| Problem |
For the word "agent", return each line of the data in which it occurs.

━━━━━ Data supplied ━━━━━

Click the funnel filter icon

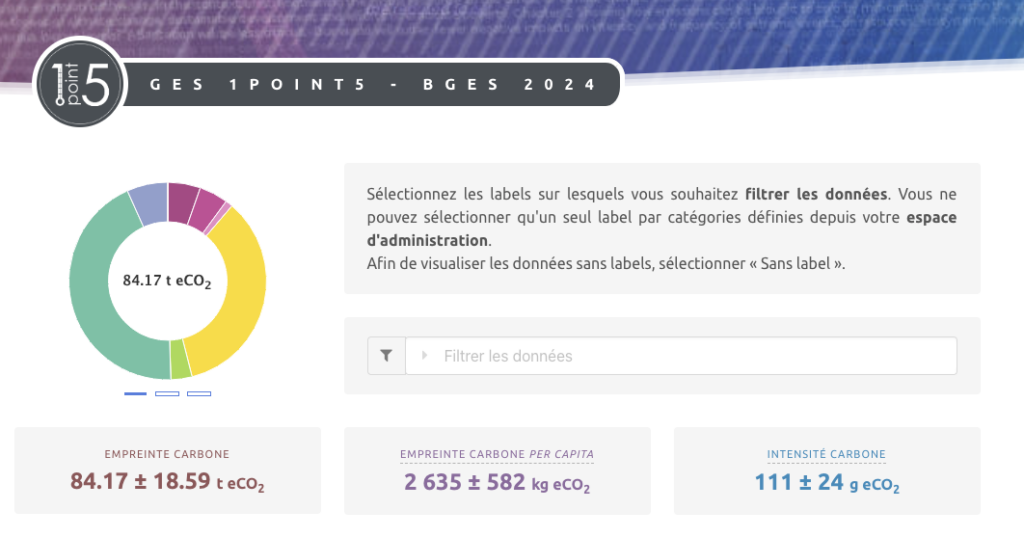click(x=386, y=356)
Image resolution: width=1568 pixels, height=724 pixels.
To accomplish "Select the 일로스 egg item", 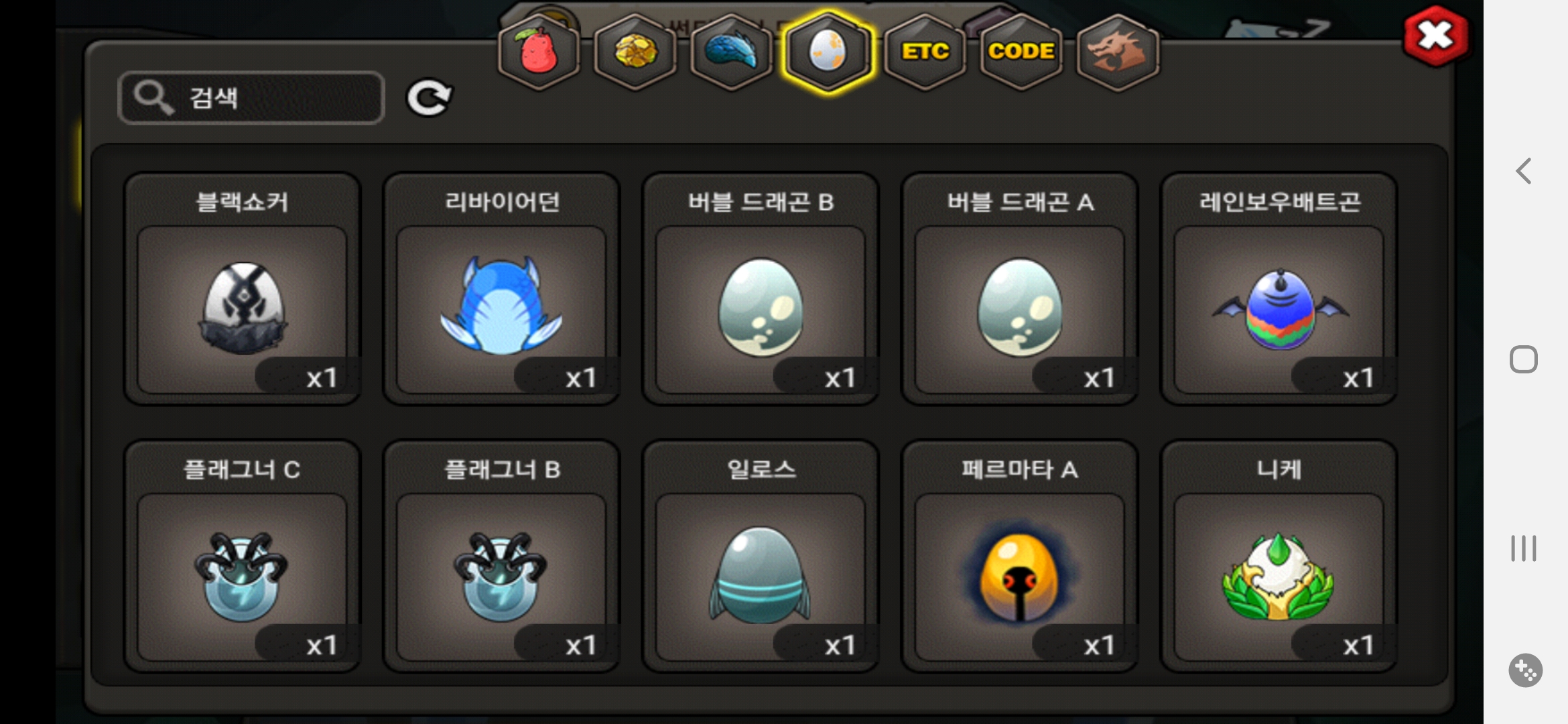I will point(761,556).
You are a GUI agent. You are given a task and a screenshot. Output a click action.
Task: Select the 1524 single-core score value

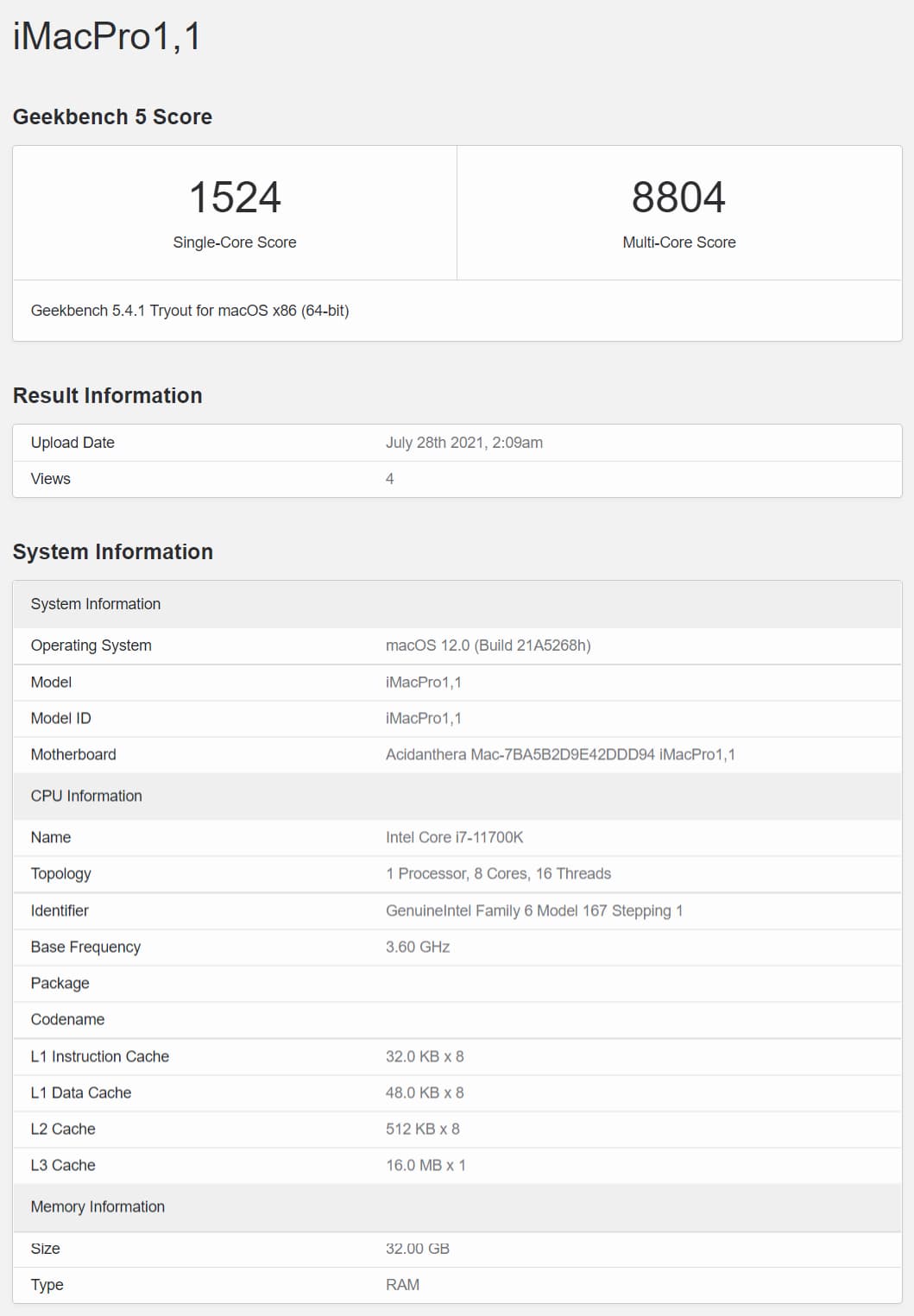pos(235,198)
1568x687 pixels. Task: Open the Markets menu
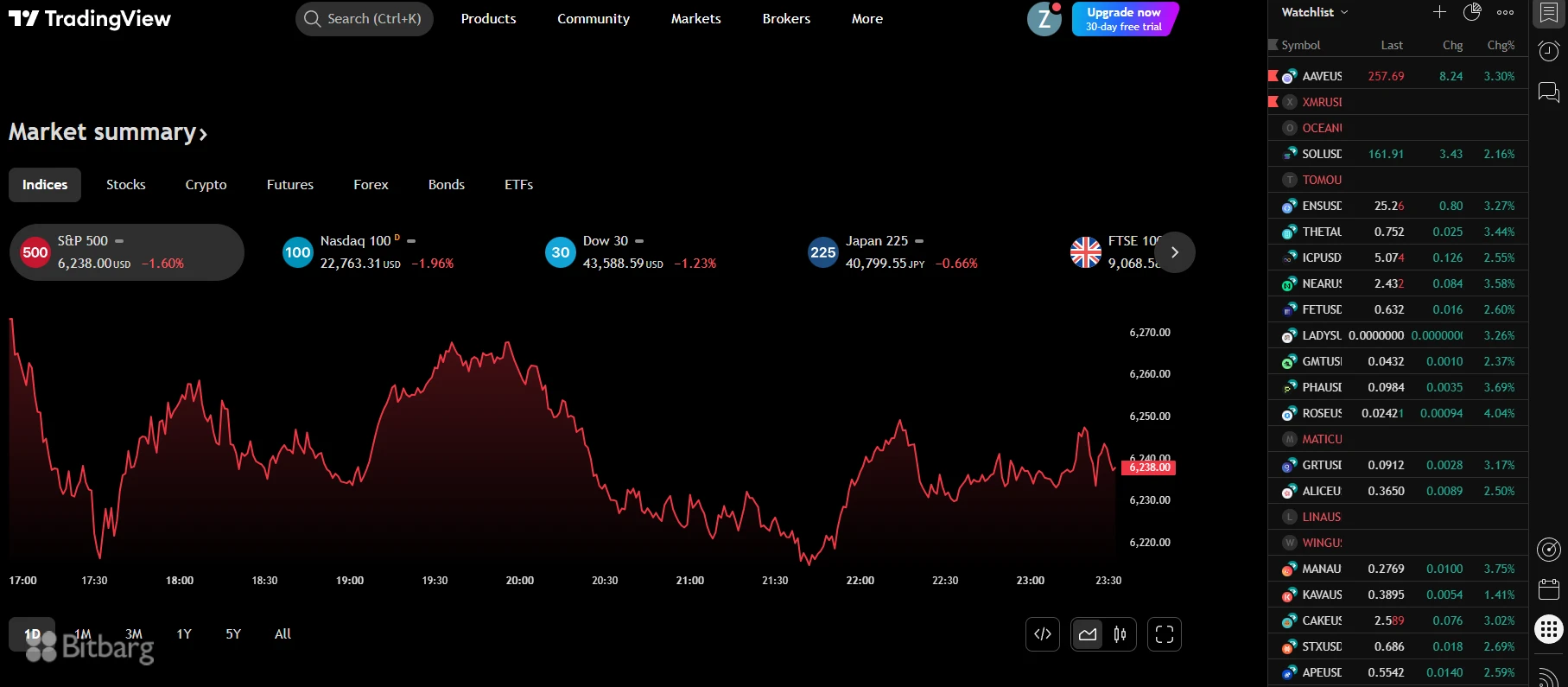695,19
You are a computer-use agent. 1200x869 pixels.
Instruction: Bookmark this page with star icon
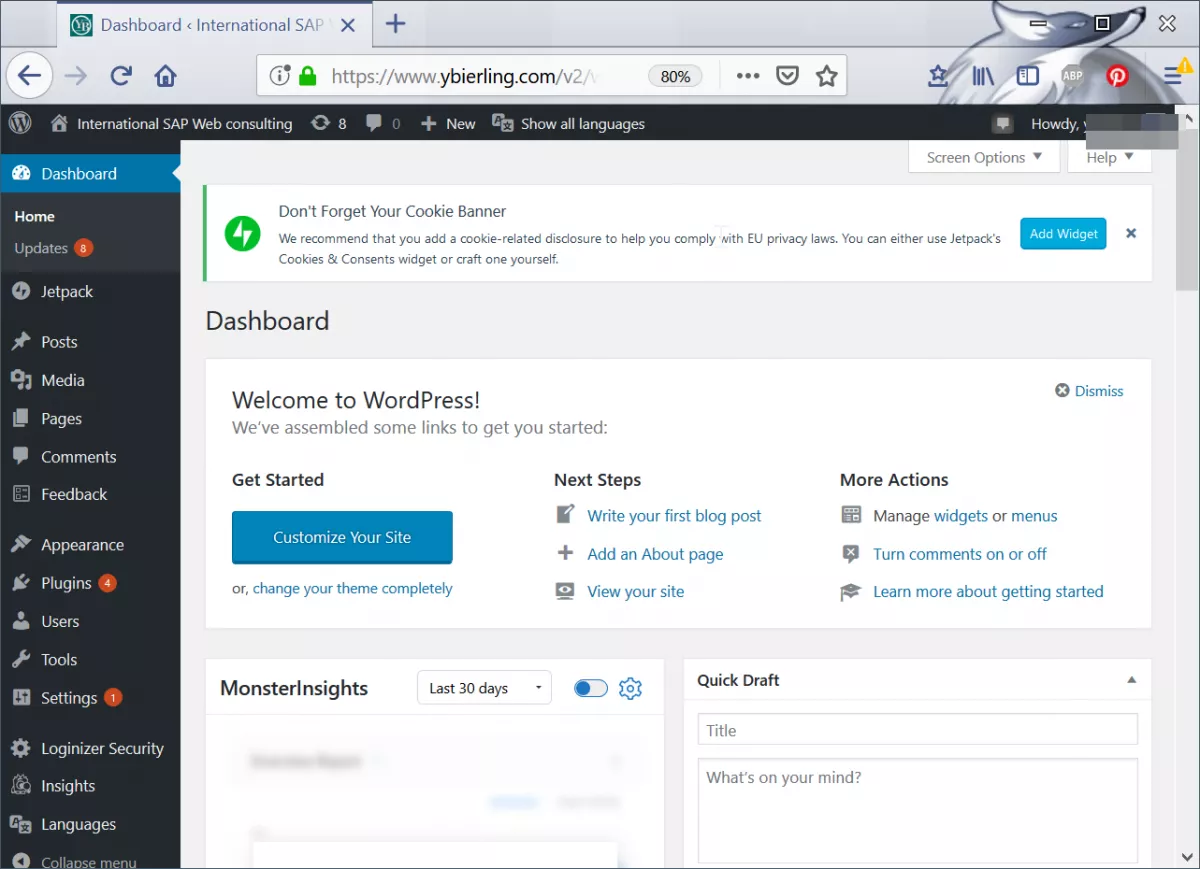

━━━━━

| Answer to the problem |
You are a GUI agent. You are given a task and a screenshot. Output a click action.
You are a computer-use agent. 1200x869 pixels.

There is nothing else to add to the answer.